Allowing an Untimely-Designated Witness to Testify
Appellant complains that the trial court erred in overruling appellant's objection to Franks's testimony based on the State's failure to designate him timely on its witness list. Appellant alleges that he suffered surprise as a result of the untimely designation. The decision to allow a witness that was not on the State's witness list to testify falls within the trial court's discretion. See Martinez v. State, 867 S.W.2d 30, 39 (Tex. Crim. App. 1993). A reviewing court considers whether the State acted in bad faith and whether the accused reasonably could have anticipated the witness's testimony in determining whether the trial court abused its discretion in allowing testimony from a witness not identified on the State's witness list. See id.
Appellant does not contend that the State acted in bad faith when it failed to disclose Franks on its witness list, and the record contains no evidence that would support such a finding. Appellant does not dispute the State's contention that appellant had access to the recordings of the jailhouse calls or that he was aware these records exist. A month before trial, the State listed Franks's name on the subpoena list filed with the trial court and publicly available. These facts suggest that the State intended to make appellant aware that it would present evidence of the jailhouse calls at trial yet failed to reveal how it would present proof of the records. The record does not suggest that the prosecutor acted in bad faith or intended to deceive appellant by the omission. See Irvine v. State, 857 S.W.2d 920, 927 (Tex. App.—Houston [1st Dist.] 1993, pet. ref'd).

EXTRACTED ENTRIES |
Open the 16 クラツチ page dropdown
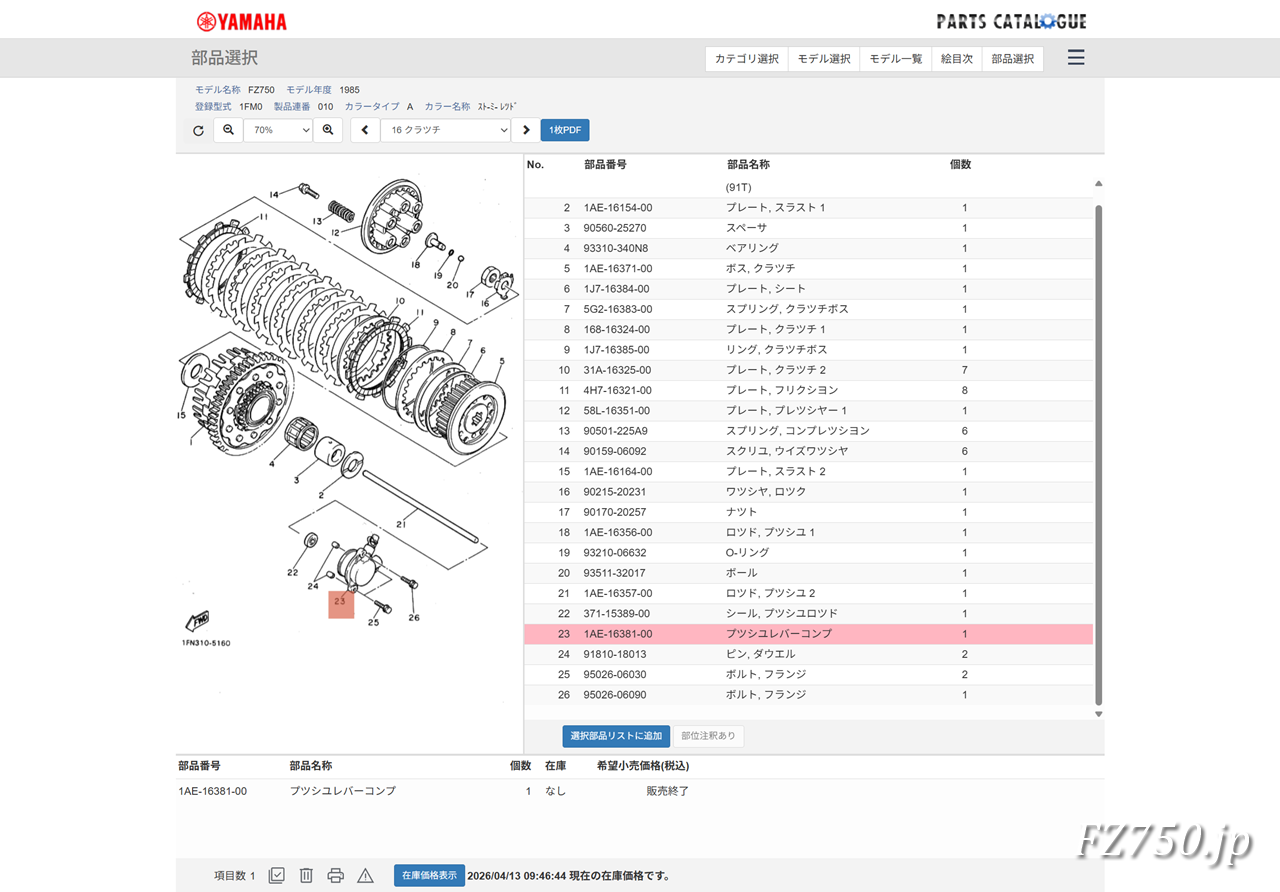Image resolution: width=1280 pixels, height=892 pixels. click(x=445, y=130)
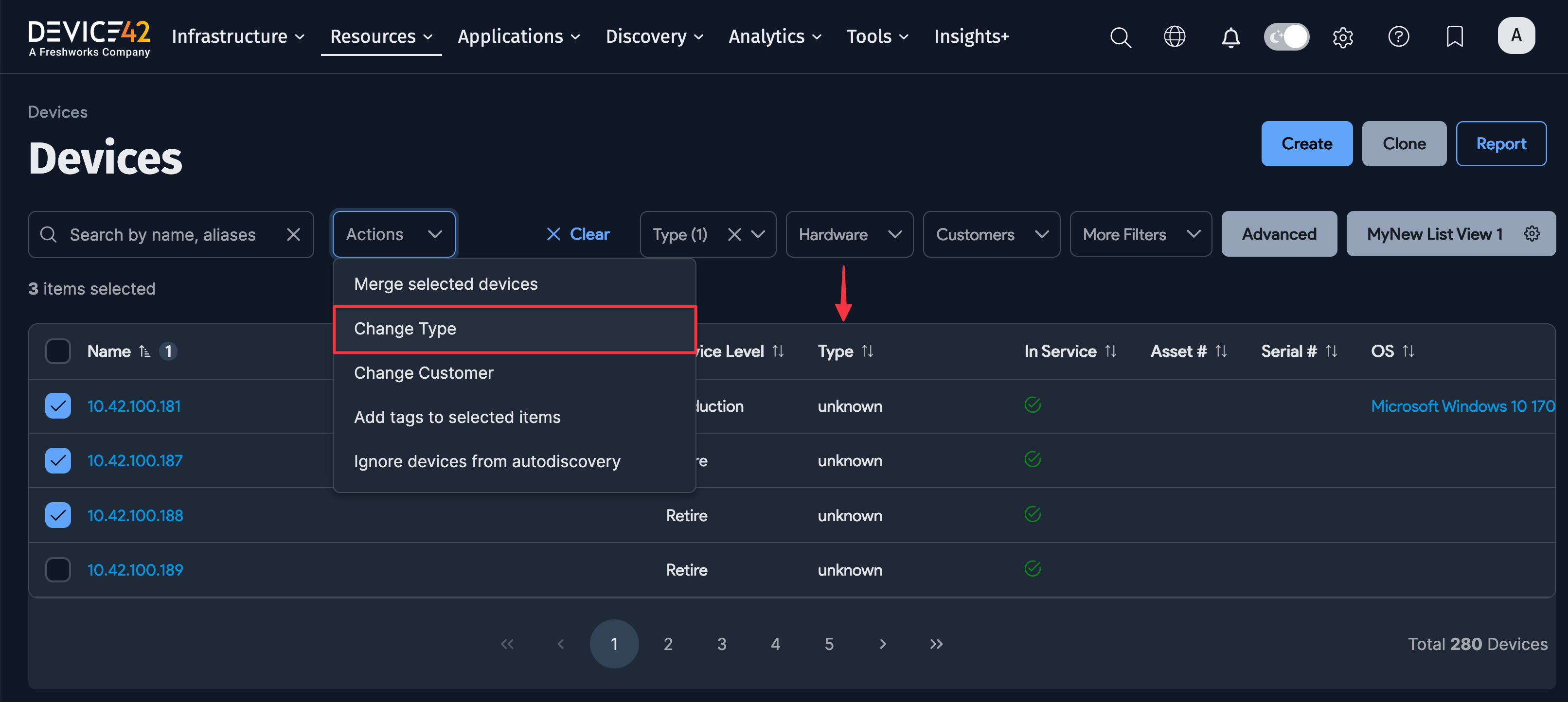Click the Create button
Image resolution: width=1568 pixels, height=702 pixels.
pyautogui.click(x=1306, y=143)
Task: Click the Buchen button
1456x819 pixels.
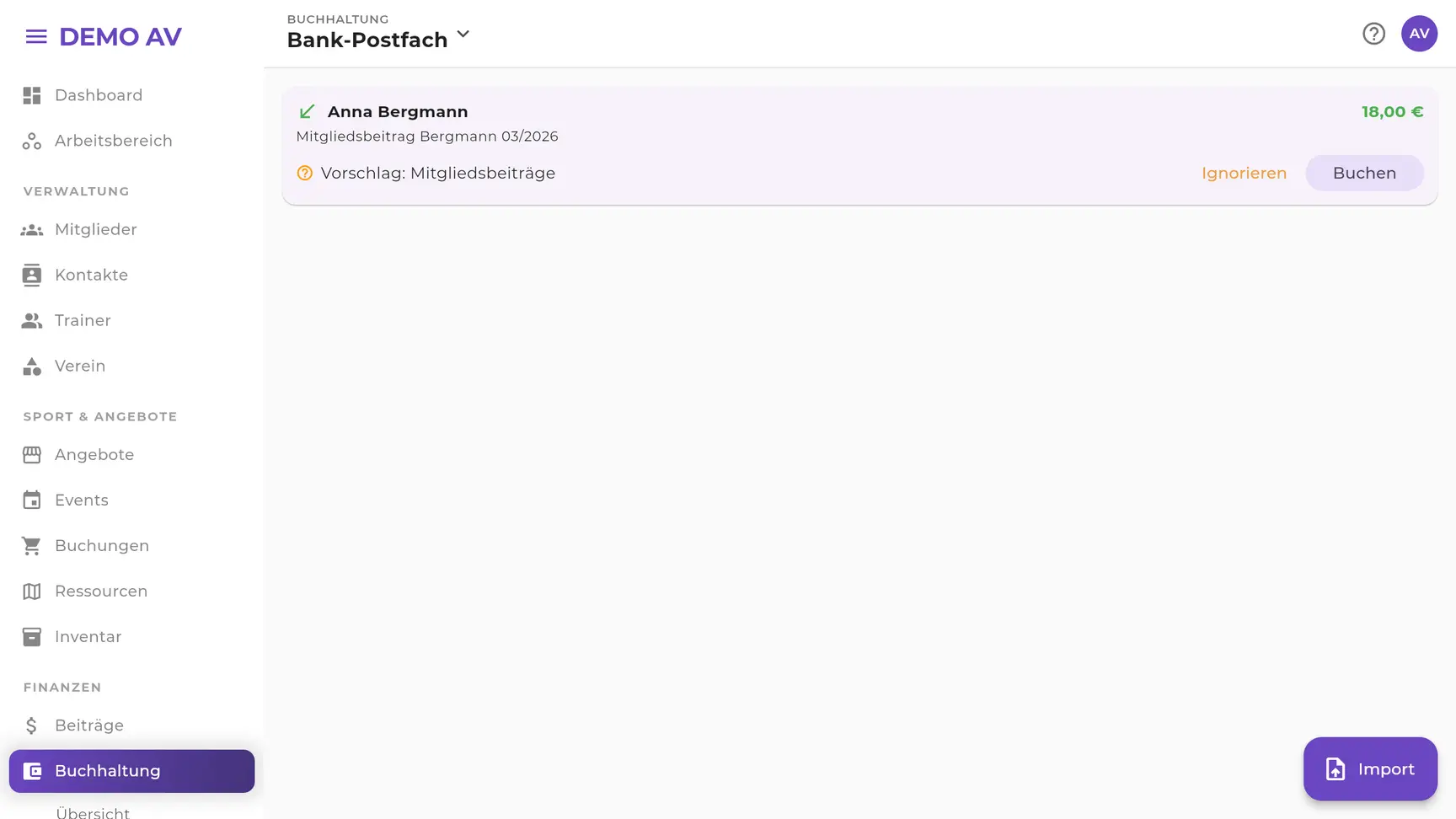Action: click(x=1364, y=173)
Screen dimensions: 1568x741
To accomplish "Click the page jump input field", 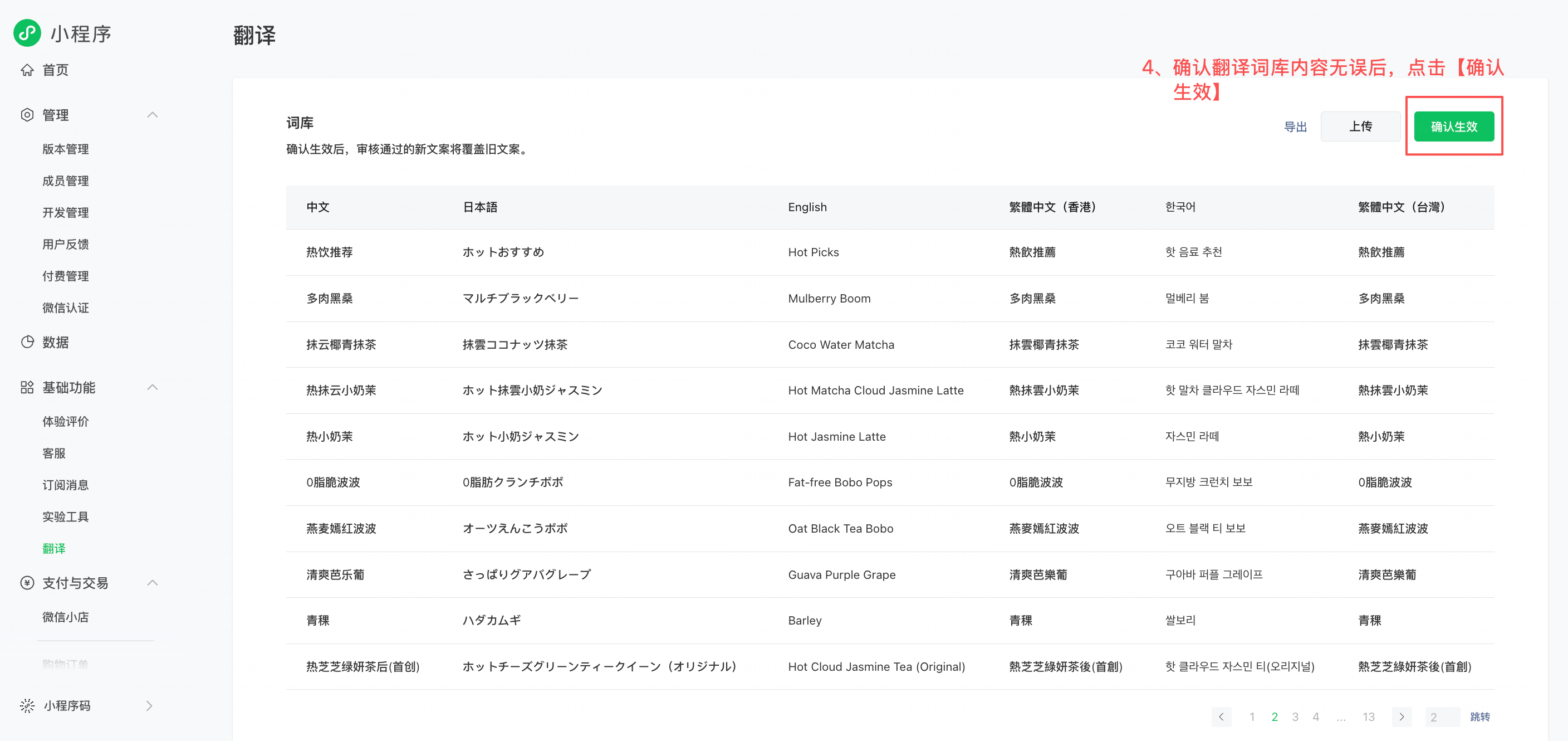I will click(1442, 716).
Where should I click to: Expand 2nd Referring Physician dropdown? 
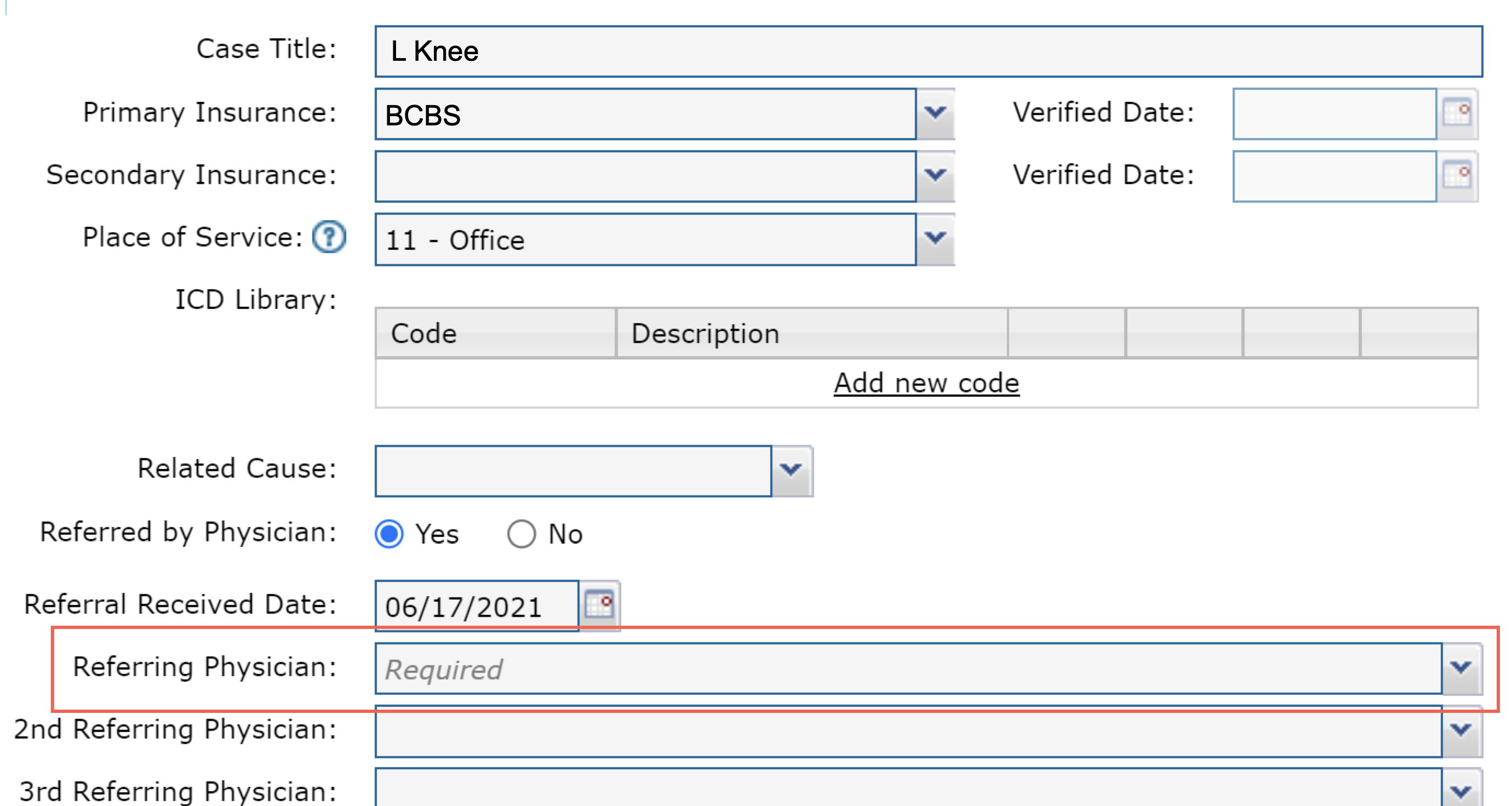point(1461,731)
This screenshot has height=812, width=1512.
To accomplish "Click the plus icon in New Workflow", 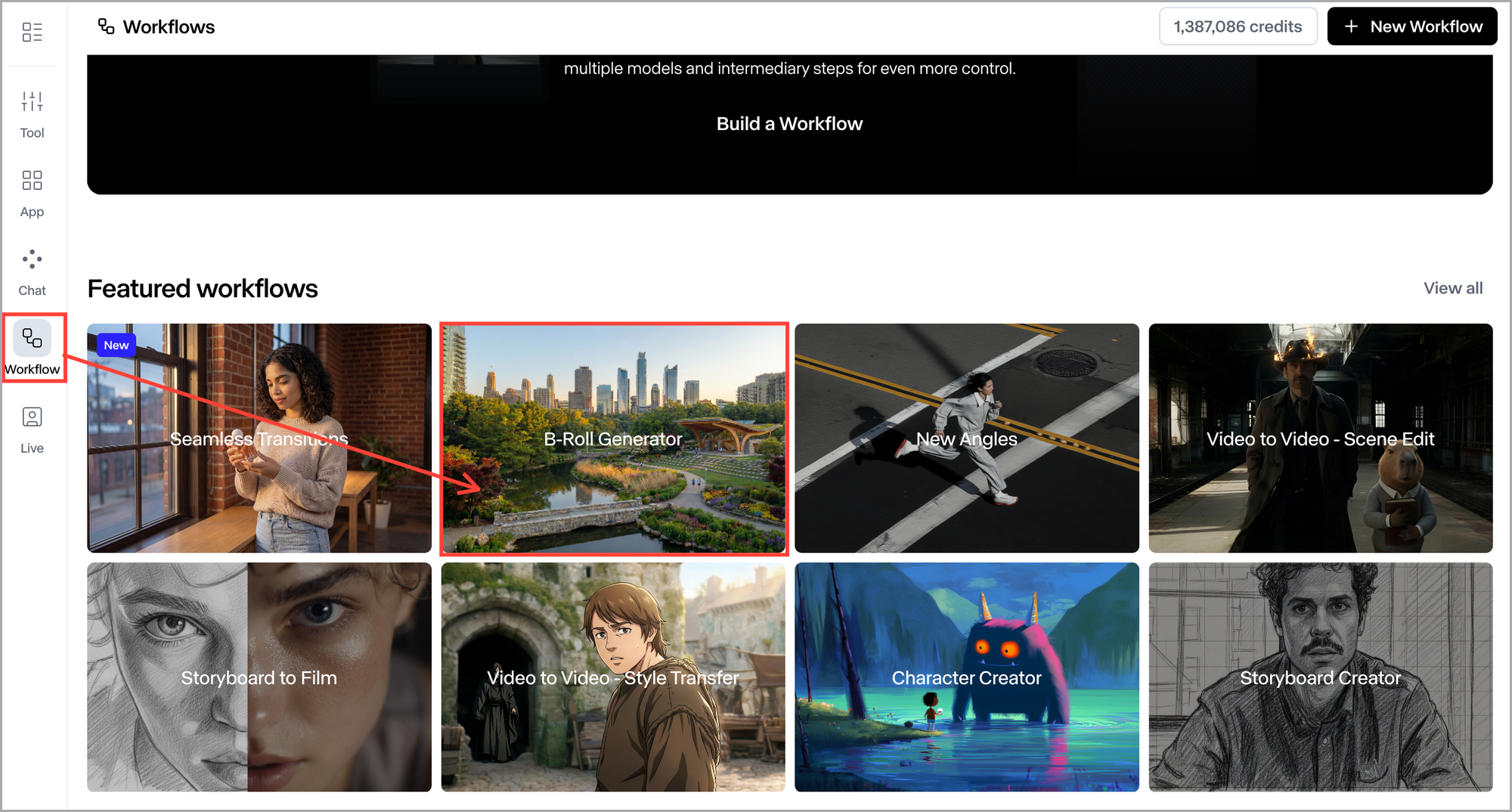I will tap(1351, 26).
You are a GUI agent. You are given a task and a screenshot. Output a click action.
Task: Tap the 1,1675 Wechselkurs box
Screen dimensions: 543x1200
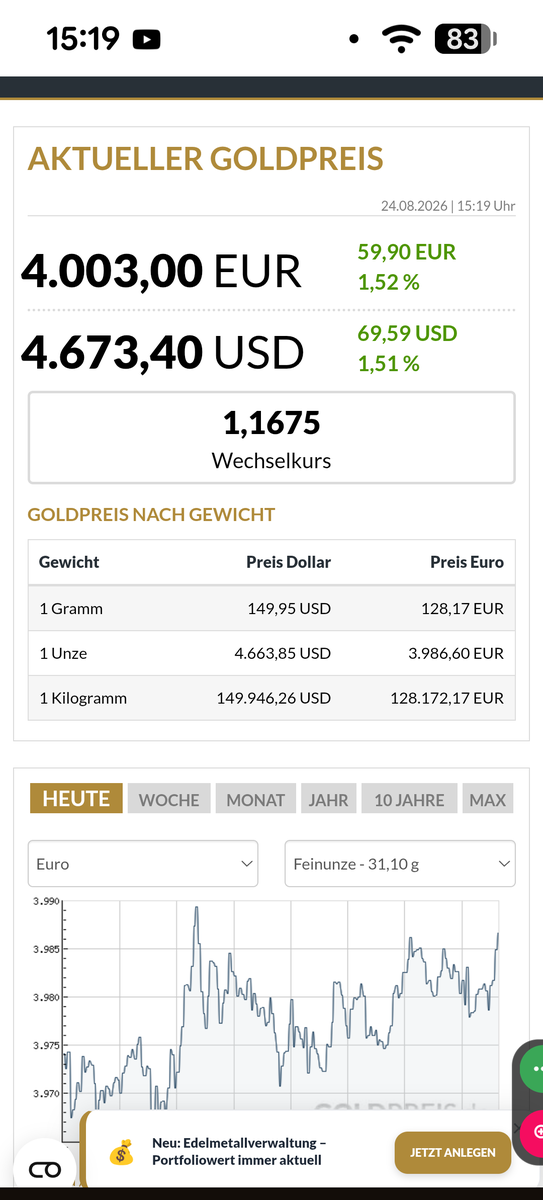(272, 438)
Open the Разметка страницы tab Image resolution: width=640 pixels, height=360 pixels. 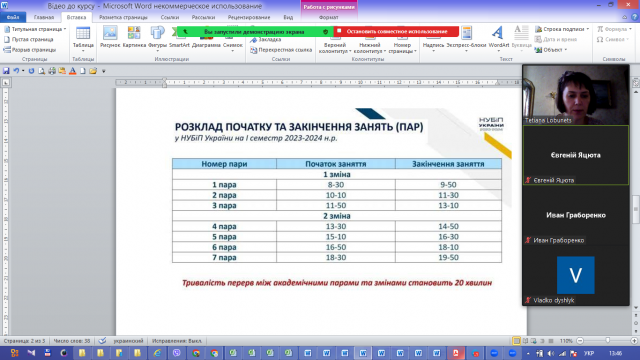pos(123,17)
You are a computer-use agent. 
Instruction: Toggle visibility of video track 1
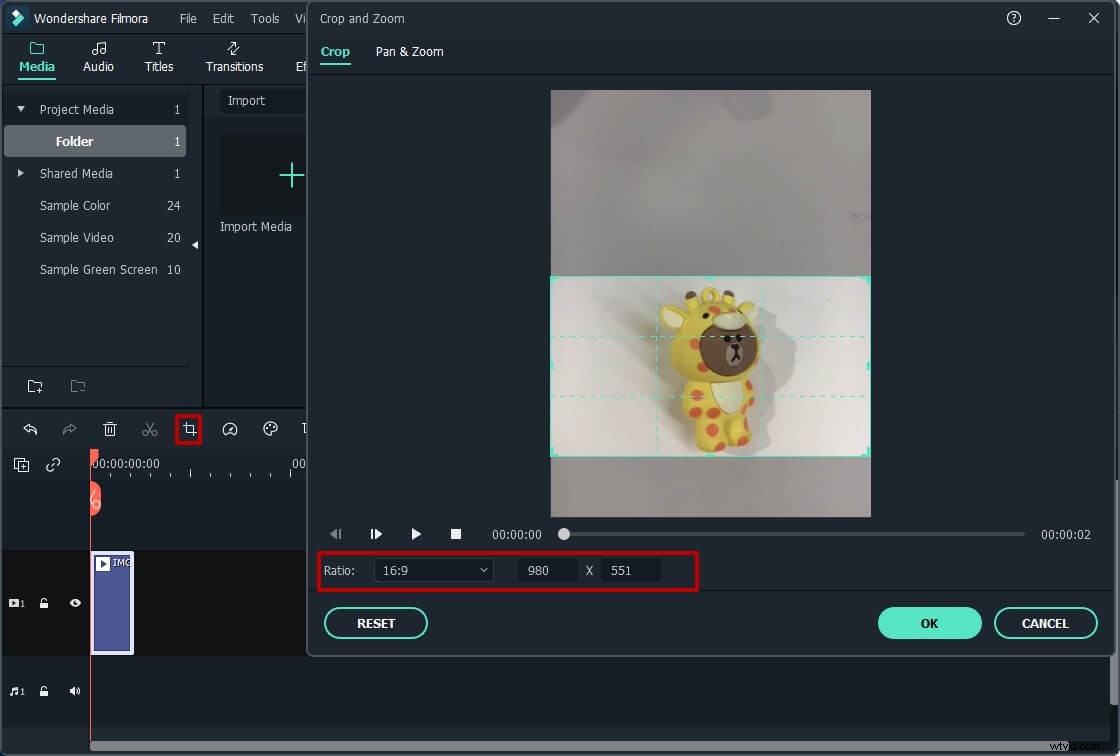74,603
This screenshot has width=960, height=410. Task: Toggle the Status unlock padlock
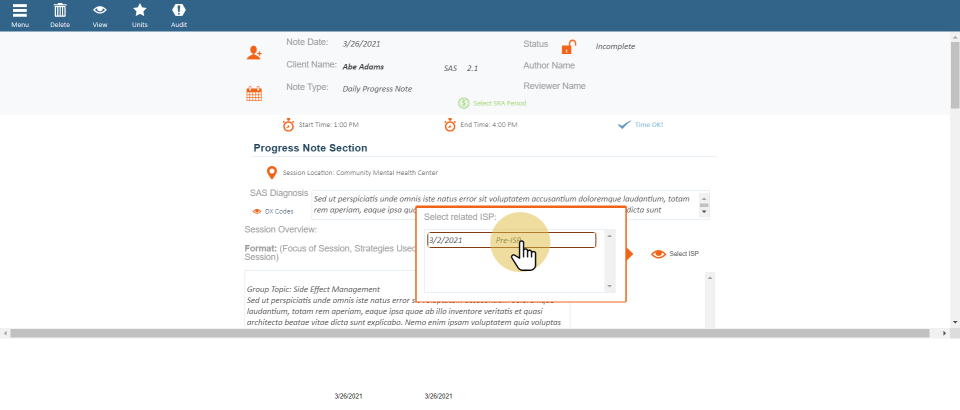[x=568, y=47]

TASKS AND EXERCISES |
[a] According to the witness-list passage, how long before trial did the State list Franks's name on the subpoena list?
[b] Retype the stretch of the witness-list passage from "Allowing an Untimely-Designated" through "list. See id.".
[c] Say whether each statement agrees with the witness-list passage, answering yes or no and quoting the words that decide it: (i) Appellant contends that the State acted in bad faith by leaving Franks off its witness list. (ii) Letting a witness who was not on the State's witness list testify is within the trial court's discretion. (iii) The subpoena list bearing Franks's name was filed with the trial court.

SOLUTION LIST |
[a] A month before trial.

[b]
Allowing an Untimely-Designated Witness to Testify
Appellant complains that the trial court erred in overruling appellant's objection to Franks's testimony based on the State's failure to designate him timely on its witness list. Appellant alleges that he suffered surprise as a result of the untimely designation. The decision to allow a witness that was not on the State's witness list to testify falls within the trial court's discretion. See Martinez v. State, 867 S.W.2d 30, 39 (Tex. Crim. App. 1993). A reviewing court considers whether the State acted in bad faith and whether the accused reasonably could have anticipated the witness's testimony in determining whether the trial court abused its discretion in allowing testimony from a witness not identified on the State's witness list. See id.

[c]
(i) No: "Appellant does not contend that the State acted in bad faith when it failed to disclose Franks on its witness list"
(ii) Yes: "The decision to allow a witness that was not on the State's witness list to testify falls within the trial court's discretion."
(iii) Yes: "the State listed Franks's name on the subpoena list filed with the trial court and publicly available"